What’s new in the 2017 reports
The security vendor analyzed thousands of deep forum postings, code repositories, and dark web onion sites back in 2016 and with their latest 2017 report, they continued the work in order to find more known software vulnerabilities.
In the 2015 and 2016 reports, the company found that Adobe Flash had the highest rankings, and now Microsoft seems to be the leader with 7 out of ten top flaws.
Recorded Future explains that:
[…] analysis identified a shift in preference from Adobe to Microsoft consumer product exploits. This is in stark contrast to our previous rankings. Analysis of these sources from January 1, 2017, to December 31, 2017, shows that Adobe is still somewhat popular among cybercriminals but quickly declining.
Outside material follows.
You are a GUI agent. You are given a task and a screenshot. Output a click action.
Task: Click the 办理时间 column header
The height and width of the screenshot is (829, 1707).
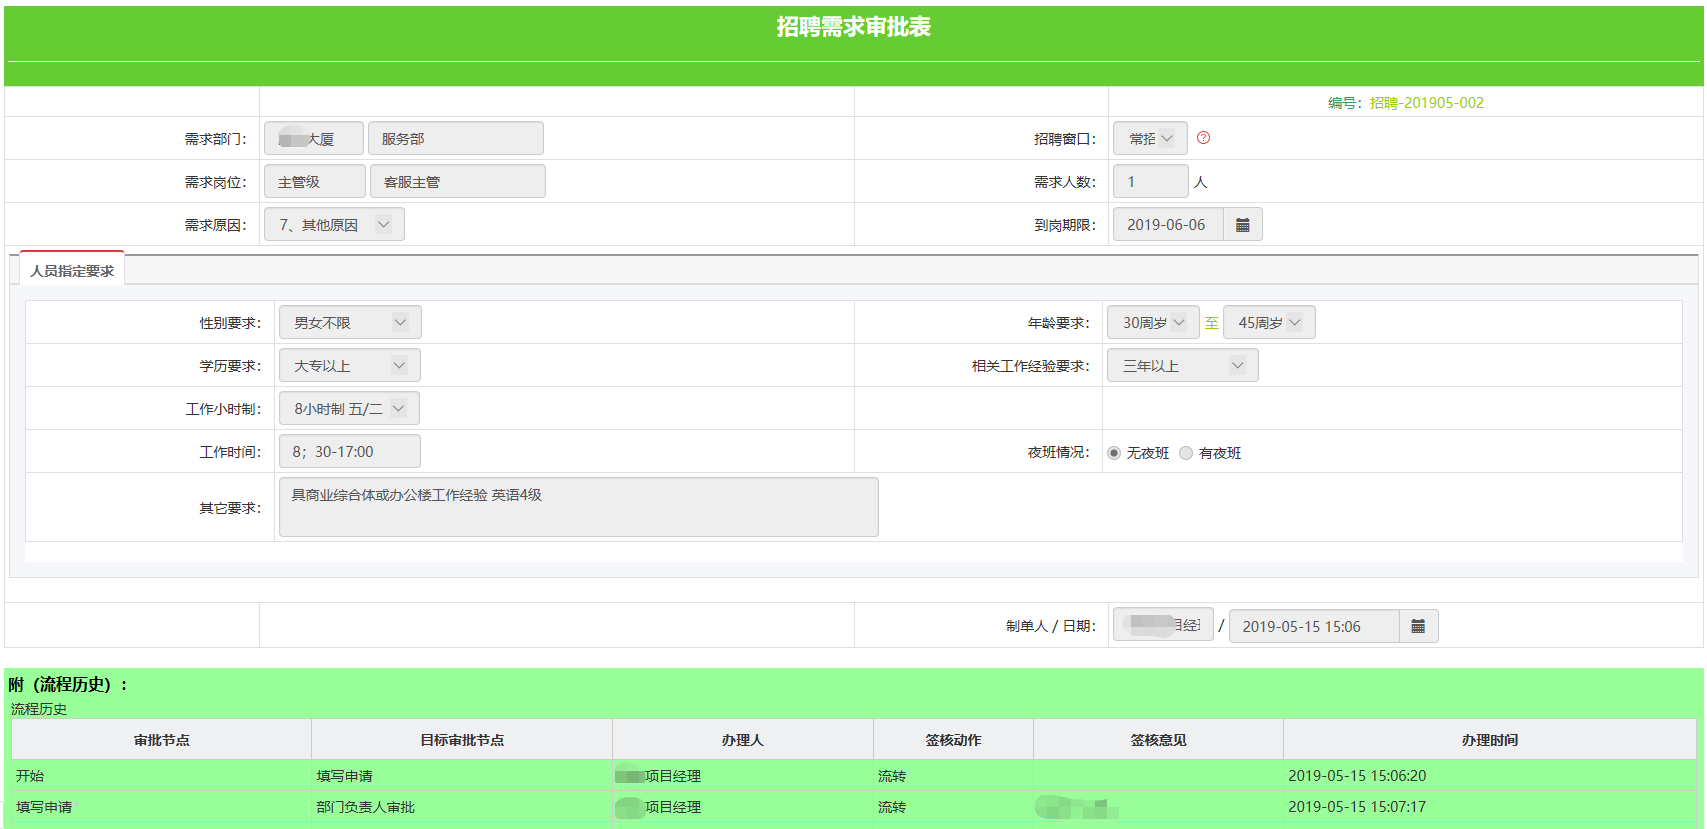click(x=1489, y=740)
Some of this change is due to evolving criminal use of exploited vulnerabilities. Overall, exploit kits are declining as criminal efforts have adapted — cryptocurrency mining malware popularity has risen in the past year, for example.
Most common flaws found in Microsoft’s products
One of the vulnerabilities that were mostly observed in 2017 was CVE-2017-0199, and it was lurking in a few Microsoft Office products.
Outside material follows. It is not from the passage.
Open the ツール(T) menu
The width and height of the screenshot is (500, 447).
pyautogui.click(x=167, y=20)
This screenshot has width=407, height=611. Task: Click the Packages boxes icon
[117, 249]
This allowed hackers to download then execute a Visual Basic script that included Powershell commands from malicious files. This flaw was found in various phishing attacks and exploit builders for this vulnerability were spotted on the dark web being sold for about $400 to $800.
Another significant and frequent vulnerability was CVE-2016-0189 which was listed in the ranking from 2016. The flaw was related to Internet Explorer and offers an easy way for exploit kits used in 2017.
There’s a stringent need to patch all known vulnerabilities
The data released in Recorded Future’s reports should remind everyone the strong need to patch all known issues and flaws. Their reports have also shown a drop in exploit kit activity which stemmed from the decline in Flash Player usage. Users have shifted to more secure browsers, but cybercriminals, as well.
Advice for increased security
Recorded Future advises users to follow a few essential steps in order to enhance security:
- Choose Google Chrome as the primary browser
- Enhance user training
- Backup your system as frequently as possible
- Use ad blockers
- Remove affected software
- Be aware of social media that uses Flash and exposes users to cyber risks.